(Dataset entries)
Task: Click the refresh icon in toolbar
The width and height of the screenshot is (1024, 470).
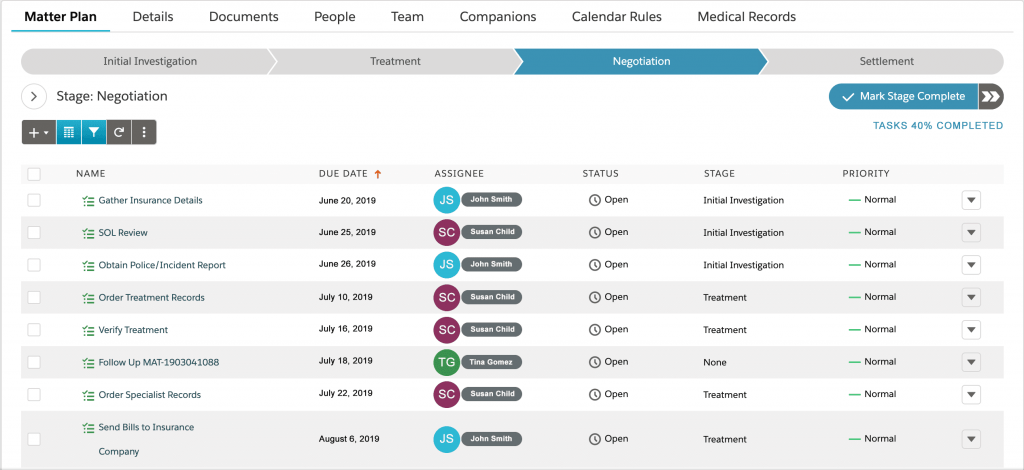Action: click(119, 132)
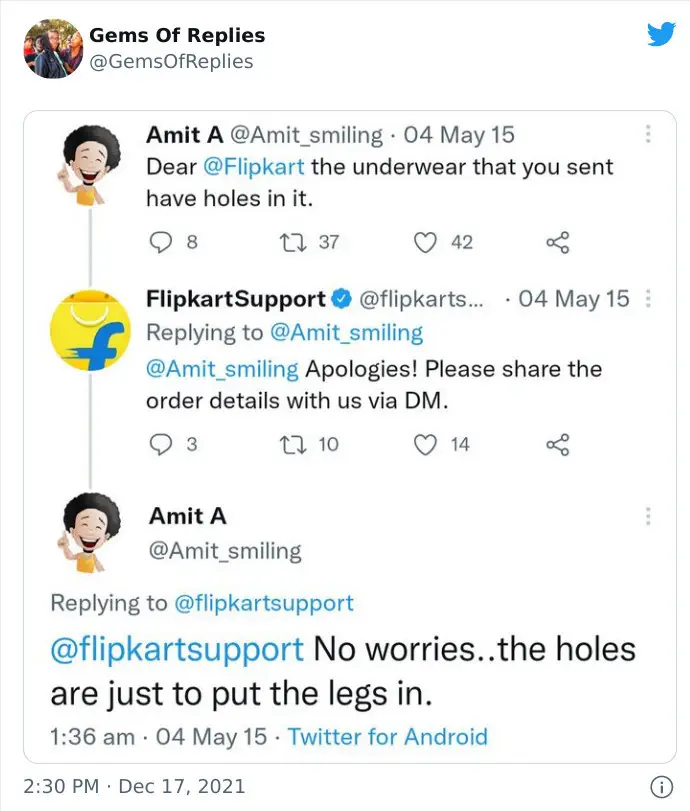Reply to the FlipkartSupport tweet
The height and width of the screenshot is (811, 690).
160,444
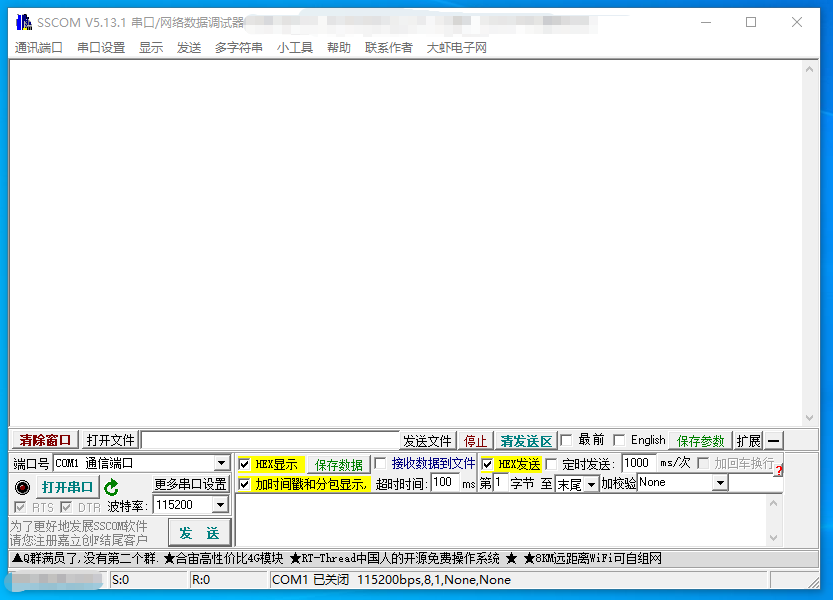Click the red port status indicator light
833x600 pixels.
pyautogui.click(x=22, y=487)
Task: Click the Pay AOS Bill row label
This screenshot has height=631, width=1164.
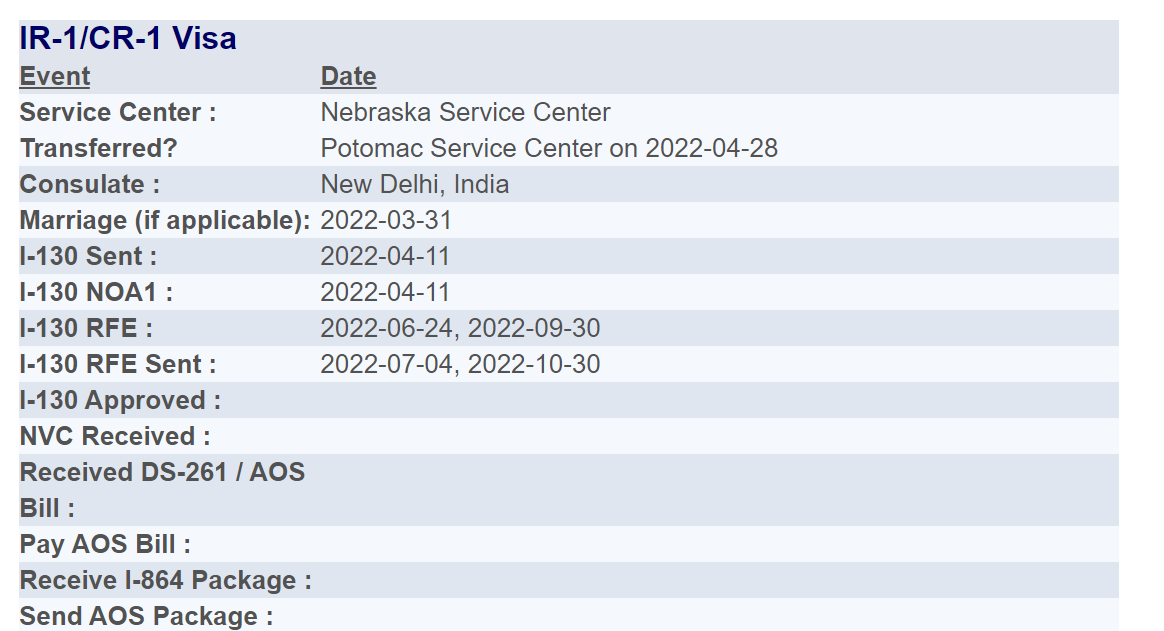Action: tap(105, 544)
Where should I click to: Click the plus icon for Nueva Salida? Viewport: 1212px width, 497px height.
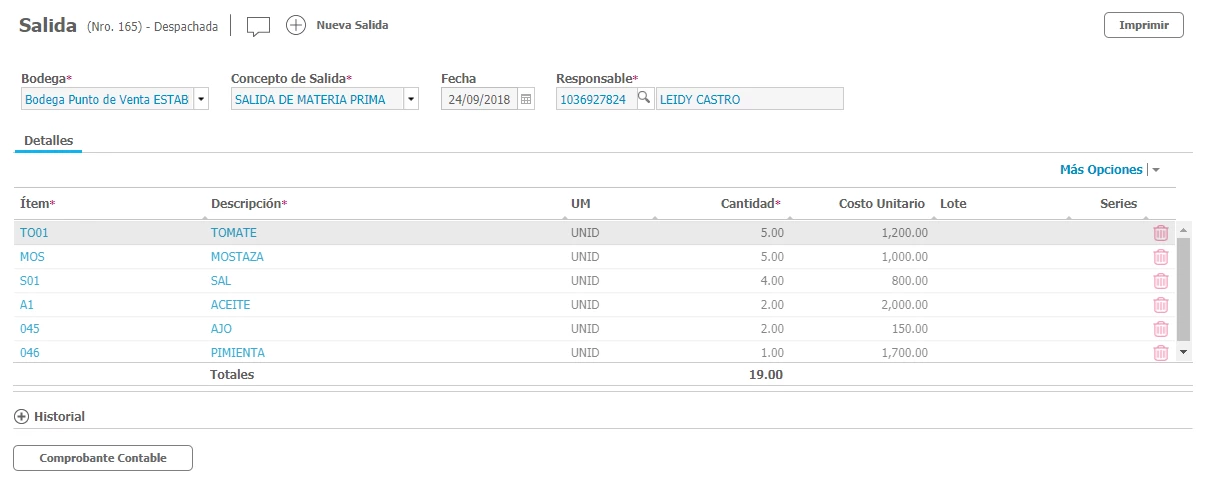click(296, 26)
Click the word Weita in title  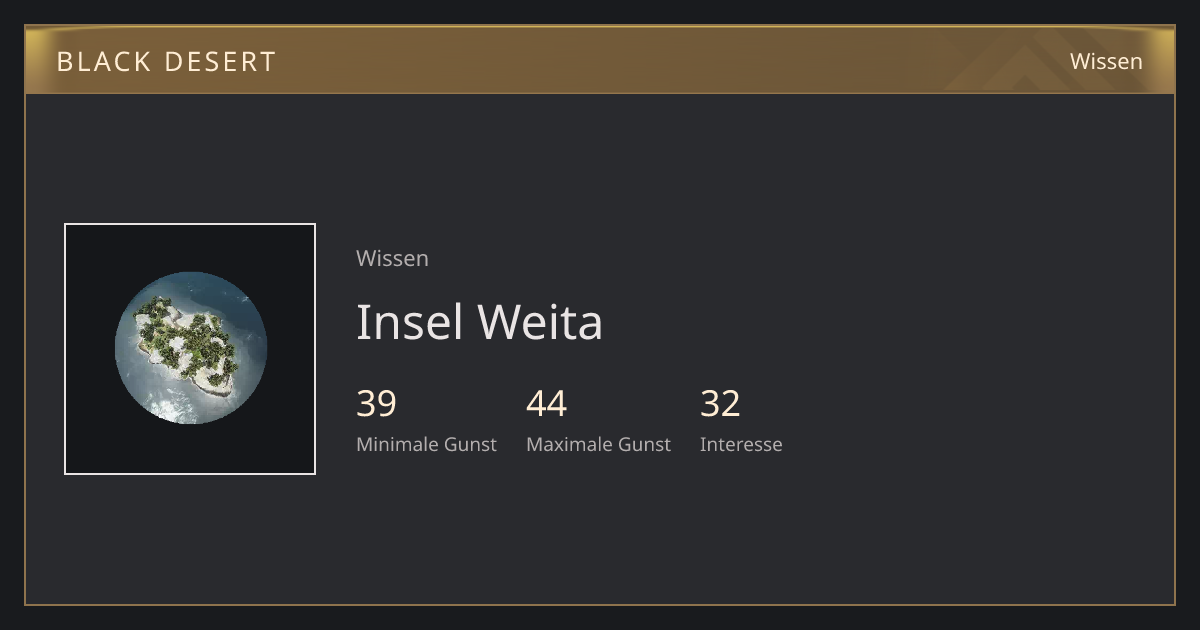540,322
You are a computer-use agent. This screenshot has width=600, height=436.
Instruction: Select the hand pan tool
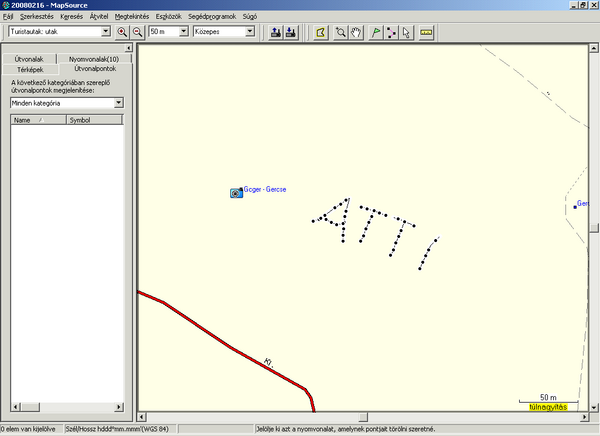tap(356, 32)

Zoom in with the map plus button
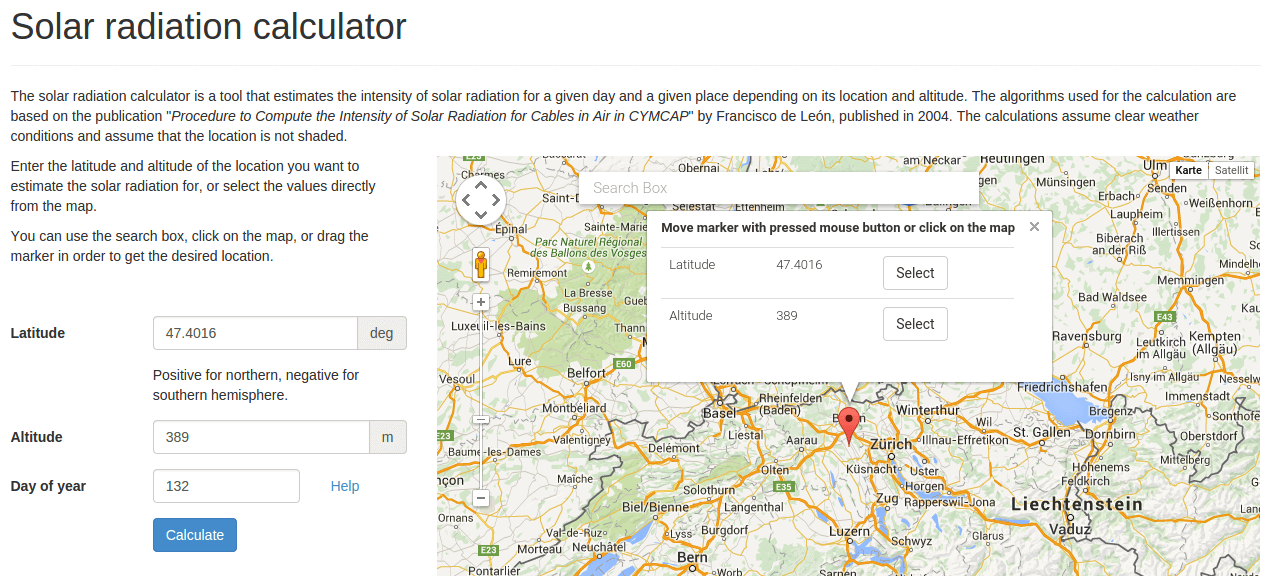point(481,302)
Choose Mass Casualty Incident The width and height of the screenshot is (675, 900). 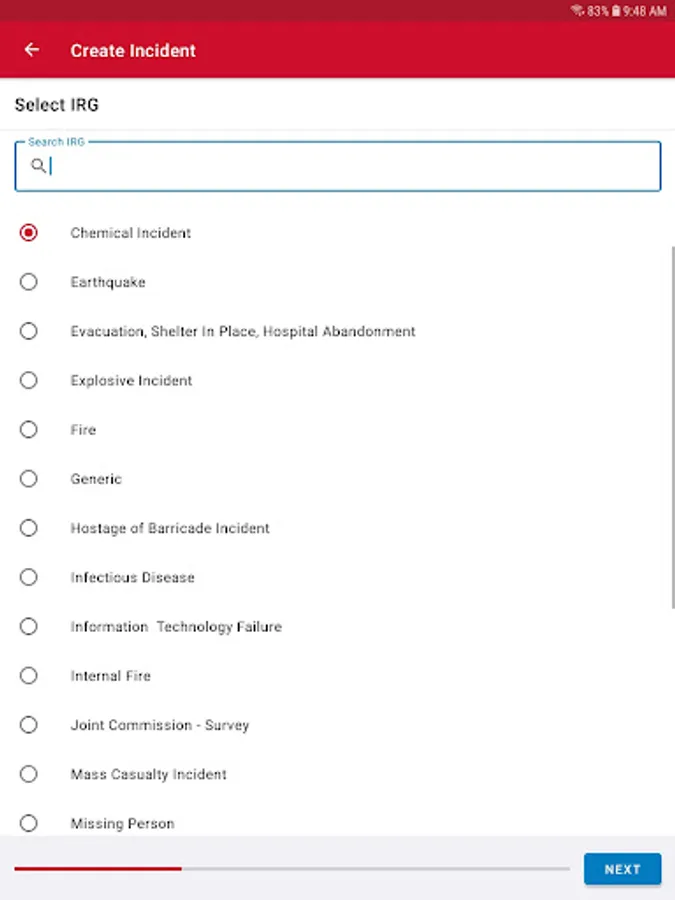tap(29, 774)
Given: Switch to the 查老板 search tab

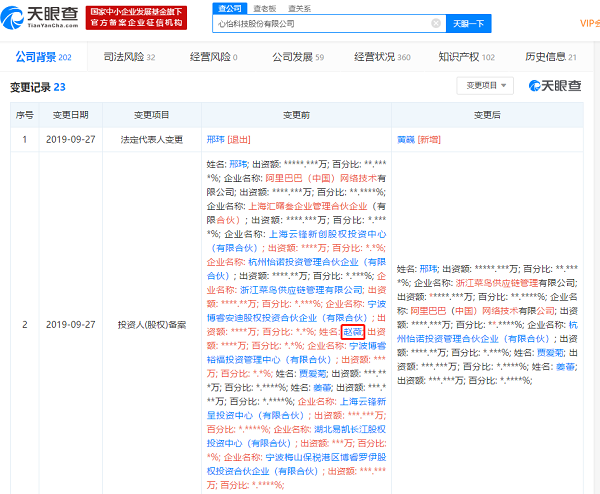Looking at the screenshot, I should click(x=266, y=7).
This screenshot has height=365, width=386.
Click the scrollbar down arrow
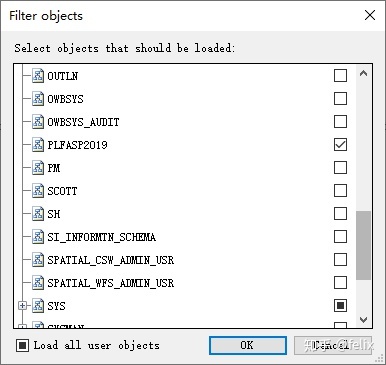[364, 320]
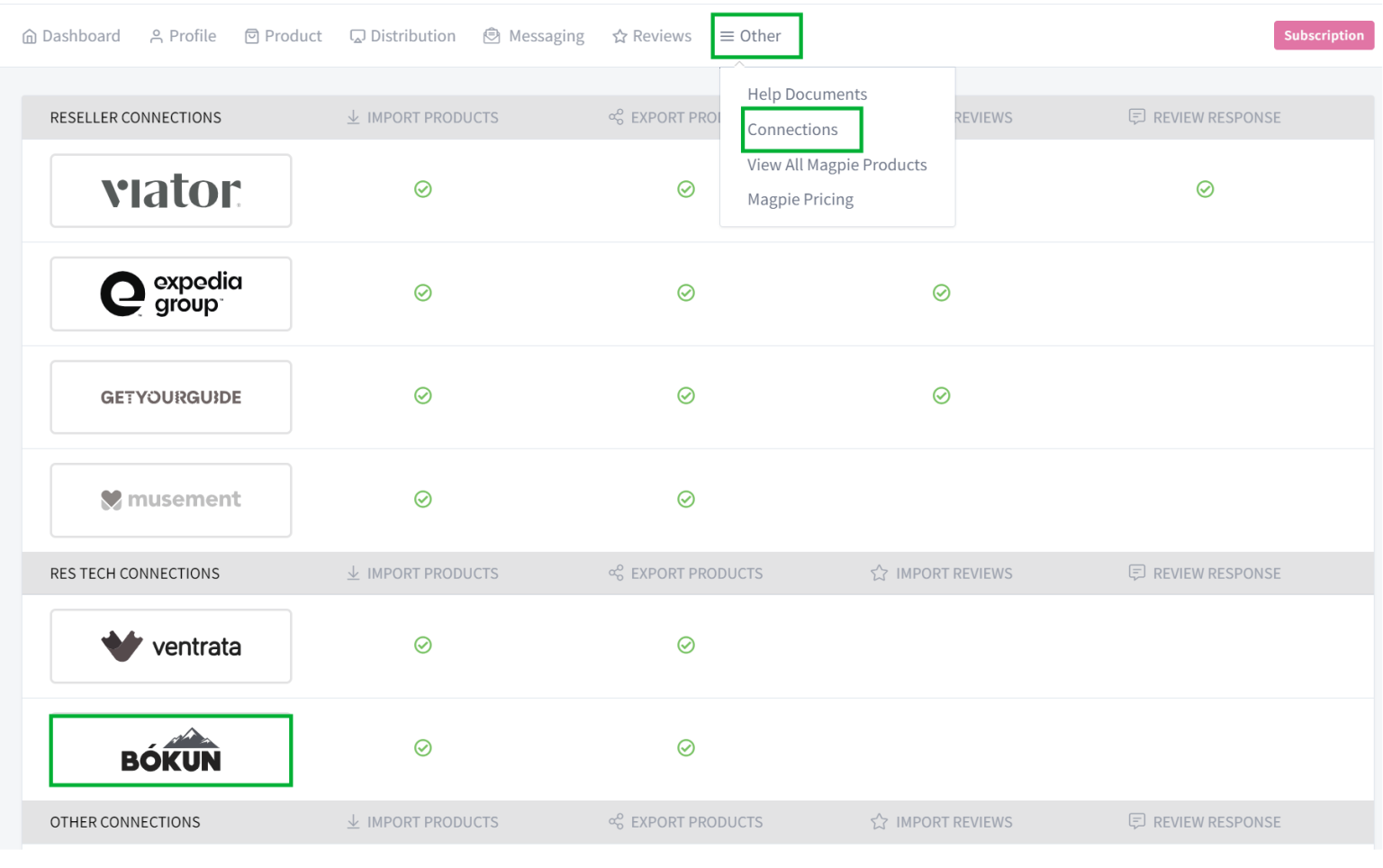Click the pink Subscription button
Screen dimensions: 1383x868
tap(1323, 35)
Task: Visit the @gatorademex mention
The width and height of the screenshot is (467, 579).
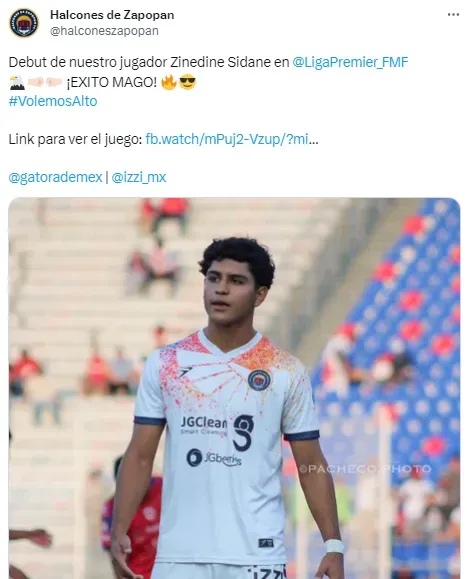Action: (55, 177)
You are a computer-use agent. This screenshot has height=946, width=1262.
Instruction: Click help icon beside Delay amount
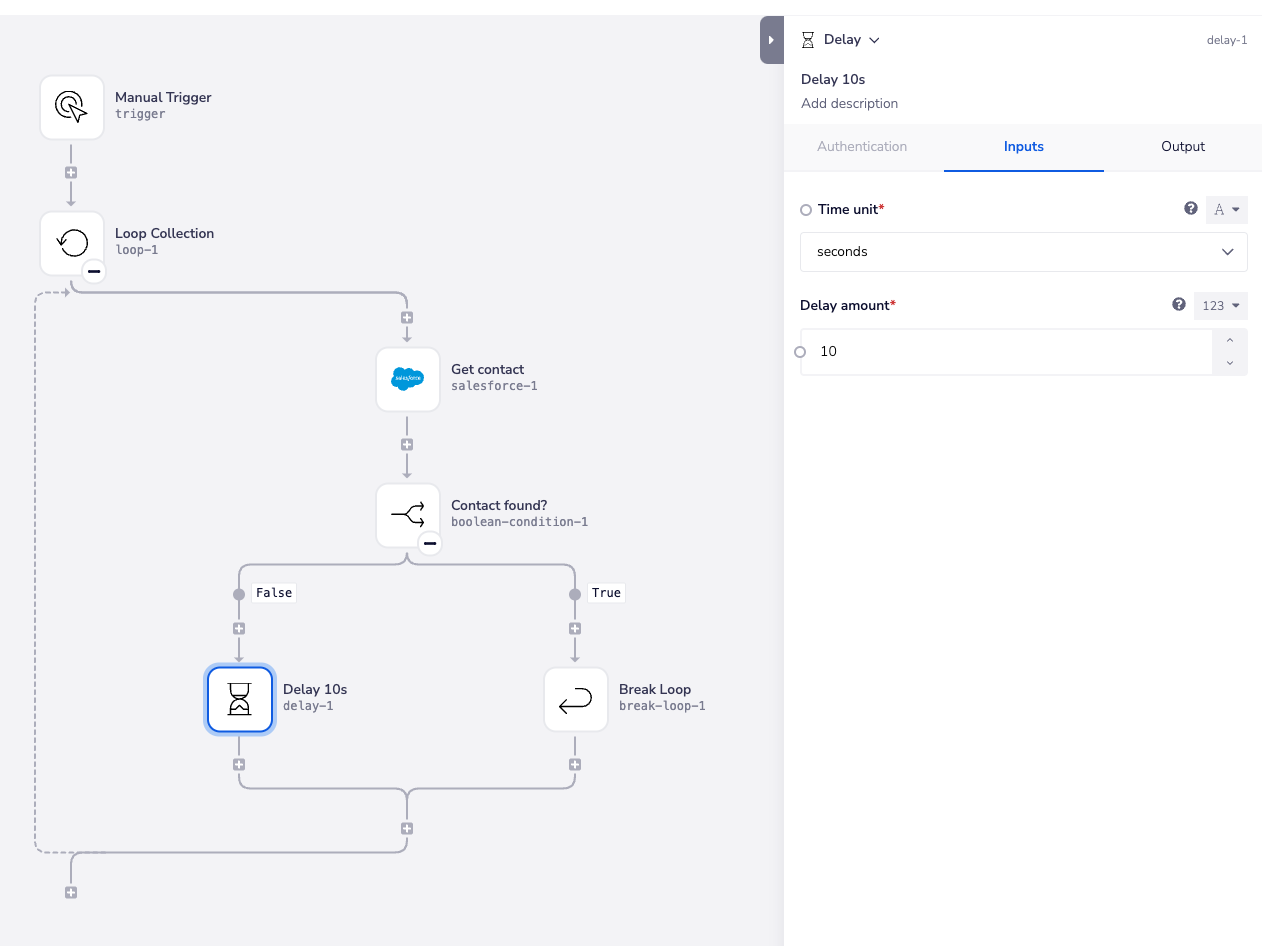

Problem description -> Which lines of the data above contain the string "agent"? Copy each of them.

Response to this task ->
You are a computer-use agent. This screenshot has width=600, height=436.
You are a computer-use agent. This screenshot has height=946, width=1262.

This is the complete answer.